Gaius Baltar, "coi piedi scalzi"



Se gliel’avessero detto, non ci avrebbe creduto.
Se gli avessero detto che un giorno sarebbe stato di nuovo amato, ascoltato, accudito, avrebbe scosso la testa e con un sorriso amaro avrebbe commentato: “Ma chi, io? No, vi sbagliate. Ormai sanno tutti chi sono, non può esistere un uomo tanto stupido da dar retta a Gaius Baltar”.
No, una cosa del genere non sarebbe mai accaduta.
Eppure era lì, seduto in terra, i piedi scalzi solleticati dalla lana di un qualche tappeto rimediato chissà dove, circondato da donne che pendevano dalle sue labbra. Eccolo lì, il traditore, il venduto, a insegnare l’amore dell’Unico Dio.
 
Se gliel’avessero detto, non ci avrebbe creduto.
Ma le vie di Dio sono infinite ed imperscrutabili.




Ritorna all'indice


Capitolo 2
*** Ferisce più la lingua della spada ***


Apollo/Starbuck, "Ferisce più la lingua della spada"

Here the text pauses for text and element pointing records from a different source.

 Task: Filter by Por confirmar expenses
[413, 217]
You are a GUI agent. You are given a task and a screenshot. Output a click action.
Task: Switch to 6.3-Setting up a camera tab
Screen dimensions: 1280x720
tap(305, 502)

Ci sono solo parole, tra loro. Si sono ridotti a questo.
Eppure sembrano fatti apposta per toccarsi; non dovrebbe esserci tutto quello spazio tra i loro corpi, né tutta quella freddezza nei loro sguardi.
Invece.
Lee si distende completamente nel suo posto letto e chiude gli occhi. Cerca di non pensare a nulla, ma nella sua mente si alternano i ricordi delle occhiate ironiche di Starbuck e delle sue parole taglienti, velenose.
Possibile che ormai si limitino a quello?
Inspira ed espira, in un vago tentativo di calmarsi. Cerca di consolarsi pensando che le ha risposto per le rime, oh, altroché: Kara ha una linguaccia, ma lui sa come trattarla.
Peccato che sia sempre più difficile. E che ogni sarcasmo – da parte sua o di lei – gli costi solo sofferenza.
Dèi, datemi un migliaio di caccia cylons, ma non un’altra discussione con quella donna.
Sbuffa e si rigira su un fianco, infastidito dai suoi stessi pensieri.
Non fare l’idiota e dormi. Il tuo turno ricomincia tra sei ore esatte.
Chiude gli occhi e finalmente si addormenta, cullato dalla risata ironica e schernitrice di Starbuck.

 

Ritorna all'indice


Capitolo 3
*** Tutti i nodi vengono al pettine ***


Felix Gaeta, "Tutti i nodi vengono al pettine" + immagine


Tutte le mattine, quando si sveglia, Felix Gaeta indossa una maschera per prepararsi ad affrontare il resto della giornata.
Assume un aspetto composto ed ufficiale, pettina i suoi capelli alla perfezione, sistema ogni piega della sua uniforme e controlla di essere del tutto in ordine, almeno esteriormente. Modula la propria voce in modo che sia adatta a rispondere formalmente agli ordini e alle direttive dei suoi superiori.
Tutte le mattine, Felix Gaeta entra nei panni di qualcuno che non è.
E lo fa con un fremito di agitazione.
Perché in fondo lo sa, che prima o poi tutti i nodi vengono al pettine; basta un niente per far cadere una maschera, per far emergere la parte sommersa di noi.
La parte che non ci piace.
 
Tutte le mattine, Felix Gaeta indossa una maschera sperando di non essere scoperto.

Ritorna all'indice


Capitolo 4
*** Schegge di vetro ***


Starbuck, "Schegge di vetro"


La prima volta lo aveva fatto con una scheggia di vetro, un pezzo di finestra che era riuscita a rompere con una gomitata. Gliel’aveva ficcata nella gola senza tanti complimenti, ignorando il sangue che schizzava a fiotti da tutte le parti. Lo aveva guardato negli occhi mentre annaspava in cerca d’aria, lo aveva tenuto fermo mentre lo colpiva ancora e ancora. E ancora.
Quando era tornato, poche ore dopo, il cuore di Kara si era fermato per due secondi. “Ma come” pensava, “è morto, cazzo, è morto, è lì a terra morto…”
E poi si era data della scema. “È un maledetto cylon, porca puttana, non può morire.”
Leoben doveva aver intuito il corso dei suoi pensieri, perché le aveva rivolto un sorriso tra il beffardo e il malinconico prima di chiederle com’era andata la sua giornata.
Vaffanculo, tostapane di merda.
 
Ogni tentativo di farlo fuori era vano, Kara lo sapeva benissimo, eppure continuava a provarci – con coltelli, schegge di vetro, unghie, sedie. Era come cercare di fermare la marea, per ogni Leoben morto ce n’erano chissà quanti altri pronti a tornare per tormentarla, ma a lei non importava.
Perché era un soldato, e un soldato combatteva sempre. Un soldato non considerava le sconfitte né le possibilità di vittoria, uccideva e basta.
Un soldato si considerava vinto solamente quando si arrendeva. E Starbuck non l’avrebbe mai fatto.